> [Your objective]
Copy the lines below, substituting "screen agent" for "GUI agent" everywhere it occurs and leaving everything else unchanged.
** begin Extracted data **
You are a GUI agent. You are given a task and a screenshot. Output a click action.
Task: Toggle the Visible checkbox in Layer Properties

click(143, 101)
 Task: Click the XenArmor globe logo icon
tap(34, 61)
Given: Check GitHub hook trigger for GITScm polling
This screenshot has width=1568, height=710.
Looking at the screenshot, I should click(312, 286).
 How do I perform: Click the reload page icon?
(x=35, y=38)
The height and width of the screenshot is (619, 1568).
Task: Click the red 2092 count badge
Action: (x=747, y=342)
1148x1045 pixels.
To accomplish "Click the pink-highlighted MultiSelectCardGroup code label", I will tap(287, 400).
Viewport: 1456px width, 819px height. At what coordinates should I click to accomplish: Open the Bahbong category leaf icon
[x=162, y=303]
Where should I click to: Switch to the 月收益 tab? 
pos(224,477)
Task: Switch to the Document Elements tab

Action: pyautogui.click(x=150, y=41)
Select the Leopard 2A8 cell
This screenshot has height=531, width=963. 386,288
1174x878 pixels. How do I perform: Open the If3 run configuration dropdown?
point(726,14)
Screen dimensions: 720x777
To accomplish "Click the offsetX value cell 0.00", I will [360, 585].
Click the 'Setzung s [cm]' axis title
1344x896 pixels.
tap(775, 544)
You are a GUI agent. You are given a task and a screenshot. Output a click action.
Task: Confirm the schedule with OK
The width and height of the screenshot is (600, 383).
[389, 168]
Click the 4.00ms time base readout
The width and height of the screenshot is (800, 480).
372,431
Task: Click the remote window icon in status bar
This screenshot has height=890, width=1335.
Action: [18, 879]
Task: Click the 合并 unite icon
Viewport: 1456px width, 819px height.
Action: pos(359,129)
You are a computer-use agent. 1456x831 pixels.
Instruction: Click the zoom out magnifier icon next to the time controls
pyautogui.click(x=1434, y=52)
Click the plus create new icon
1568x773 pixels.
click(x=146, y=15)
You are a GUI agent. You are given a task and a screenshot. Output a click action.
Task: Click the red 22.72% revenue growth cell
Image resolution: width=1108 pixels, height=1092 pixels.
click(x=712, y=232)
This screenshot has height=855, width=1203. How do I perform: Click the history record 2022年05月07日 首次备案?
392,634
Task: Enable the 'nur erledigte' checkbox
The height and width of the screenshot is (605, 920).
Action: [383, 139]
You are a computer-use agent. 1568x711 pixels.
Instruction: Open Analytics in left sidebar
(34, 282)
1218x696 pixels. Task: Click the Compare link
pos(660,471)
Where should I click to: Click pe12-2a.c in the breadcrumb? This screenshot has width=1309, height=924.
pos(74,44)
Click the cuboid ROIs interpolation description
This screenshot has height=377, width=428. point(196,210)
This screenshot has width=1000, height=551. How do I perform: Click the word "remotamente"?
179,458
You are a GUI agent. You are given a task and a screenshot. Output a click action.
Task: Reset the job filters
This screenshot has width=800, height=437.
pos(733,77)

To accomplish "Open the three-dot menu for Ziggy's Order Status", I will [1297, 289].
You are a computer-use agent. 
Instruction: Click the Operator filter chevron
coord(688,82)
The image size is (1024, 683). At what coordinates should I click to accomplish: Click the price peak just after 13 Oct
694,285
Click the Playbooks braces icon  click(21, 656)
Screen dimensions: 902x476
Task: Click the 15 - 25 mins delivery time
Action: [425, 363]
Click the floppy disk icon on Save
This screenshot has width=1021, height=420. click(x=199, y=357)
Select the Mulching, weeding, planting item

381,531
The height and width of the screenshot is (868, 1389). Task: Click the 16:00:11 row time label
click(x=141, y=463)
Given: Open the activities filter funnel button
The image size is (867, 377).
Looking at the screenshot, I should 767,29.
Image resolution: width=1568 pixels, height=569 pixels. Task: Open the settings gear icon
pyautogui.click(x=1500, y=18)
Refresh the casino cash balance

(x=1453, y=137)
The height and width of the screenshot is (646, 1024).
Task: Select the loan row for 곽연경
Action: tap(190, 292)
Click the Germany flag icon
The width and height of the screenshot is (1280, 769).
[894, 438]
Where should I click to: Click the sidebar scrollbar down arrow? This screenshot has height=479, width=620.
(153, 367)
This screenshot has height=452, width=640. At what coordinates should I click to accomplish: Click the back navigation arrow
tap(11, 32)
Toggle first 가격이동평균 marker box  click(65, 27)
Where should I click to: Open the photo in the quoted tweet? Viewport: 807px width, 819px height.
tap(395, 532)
** end Extracted data **
> [Completed task]
You are a screen agent. You are given a task and a screenshot. Output a click action.
Task: Toggle the Visible checkbox in Layer Properties

click(143, 101)
 Task: Click the XenArmor globe logo icon
tap(34, 61)
Given: Check GitHub hook trigger for GITScm polling
This screenshot has width=1568, height=710.
Looking at the screenshot, I should click(312, 286).
 How do I perform: Click the reload page icon?
(x=35, y=38)
The height and width of the screenshot is (619, 1568).
Task: Click the red 2092 count badge
Action: (x=747, y=342)
1148x1045 pixels.
To accomplish "Click the pink-highlighted MultiSelectCardGroup code label", I will tap(287, 400).
Viewport: 1456px width, 819px height. At what coordinates should I click to accomplish: Open the Bahbong category leaf icon
[x=162, y=303]
Where should I click to: Switch to the 月收益 tab? 
pos(224,477)
Task: Switch to the Document Elements tab

Action: pyautogui.click(x=150, y=41)
Select the Leopard 2A8 cell
This screenshot has height=531, width=963. 386,288
1174x878 pixels. How do I perform: Open the If3 run configuration dropdown?
point(726,14)
Screen dimensions: 720x777
To accomplish "Click the offsetX value cell 0.00", I will [360, 585].
Click the 'Setzung s [cm]' axis title
1344x896 pixels.
tap(775, 544)
You are a screen agent. You are given a task and a screenshot. Output a click action.
Task: Confirm the schedule with OK
The width and height of the screenshot is (600, 383).
[389, 168]
Click the 4.00ms time base readout
The width and height of the screenshot is (800, 480).
372,431
Task: Click the remote window icon in status bar
This screenshot has height=890, width=1335.
Action: [18, 879]
Task: Click the 合并 unite icon
Viewport: 1456px width, 819px height.
Action: pos(359,129)
You are a computer-use agent. 1456x831 pixels.
Instruction: Click the zoom out magnifier icon next to the time controls
pyautogui.click(x=1434, y=52)
Click the plus create new icon
1568x773 pixels.
click(x=146, y=15)
You are a screen agent. You are given a task and a screenshot. Output a click action.
Task: Click the red 22.72% revenue growth cell
Image resolution: width=1108 pixels, height=1092 pixels.
click(x=712, y=232)
This screenshot has height=855, width=1203. How do I perform: Click the history record 2022年05月07日 首次备案?
392,634
Task: Enable the 'nur erledigte' checkbox
The height and width of the screenshot is (605, 920).
Action: [383, 139]
You are a computer-use agent. 1568x711 pixels.
Instruction: Open Analytics in left sidebar
(34, 282)
1218x696 pixels. Task: Click the Compare link
pos(660,471)
Where should I click to: Click pe12-2a.c in the breadcrumb? This screenshot has width=1309, height=924.
pos(74,44)
Click the cuboid ROIs interpolation description
This screenshot has height=377, width=428. point(196,210)
This screenshot has width=1000, height=551. How do I perform: Click the word "remotamente"?
179,458
You are a screen agent. You are given a task and a screenshot. Output a click action.
Task: Reset the job filters
This screenshot has width=800, height=437.
pos(733,77)

To accomplish "Open the three-dot menu for Ziggy's Order Status", I will [1297, 289].
You are a computer-use agent. 
Instruction: Click the Operator filter chevron
coord(688,82)
The image size is (1024, 683). At what coordinates should I click to accomplish: Click the price peak just after 13 Oct
694,285
Click the Playbooks braces icon  click(21, 656)
Screen dimensions: 902x476
Task: Click the 15 - 25 mins delivery time
Action: [425, 363]
Click the floppy disk icon on Save
This screenshot has width=1021, height=420. click(x=199, y=357)
Select the Mulching, weeding, planting item

381,531
The height and width of the screenshot is (868, 1389). Task: Click the 16:00:11 row time label
click(x=141, y=463)
Given: Open the activities filter funnel button
The image size is (867, 377).
Looking at the screenshot, I should 767,29.
Image resolution: width=1568 pixels, height=569 pixels. Task: Open the settings gear icon
pyautogui.click(x=1500, y=18)
Refresh the casino cash balance

(x=1453, y=137)
The height and width of the screenshot is (646, 1024).
Task: Select the loan row for 곽연경
Action: tap(190, 292)
Click the Germany flag icon
The width and height of the screenshot is (1280, 769).
[894, 438]
Where should I click to: Click the sidebar scrollbar down arrow? This screenshot has height=479, width=620.
(153, 367)
This screenshot has height=452, width=640. At what coordinates should I click to accomplish: Click the back navigation arrow
tap(11, 32)
Toggle first 가격이동평균 marker box  click(65, 27)
Where should I click to: Open the photo in the quoted tweet? Viewport: 807px width, 819px height.
tap(395, 532)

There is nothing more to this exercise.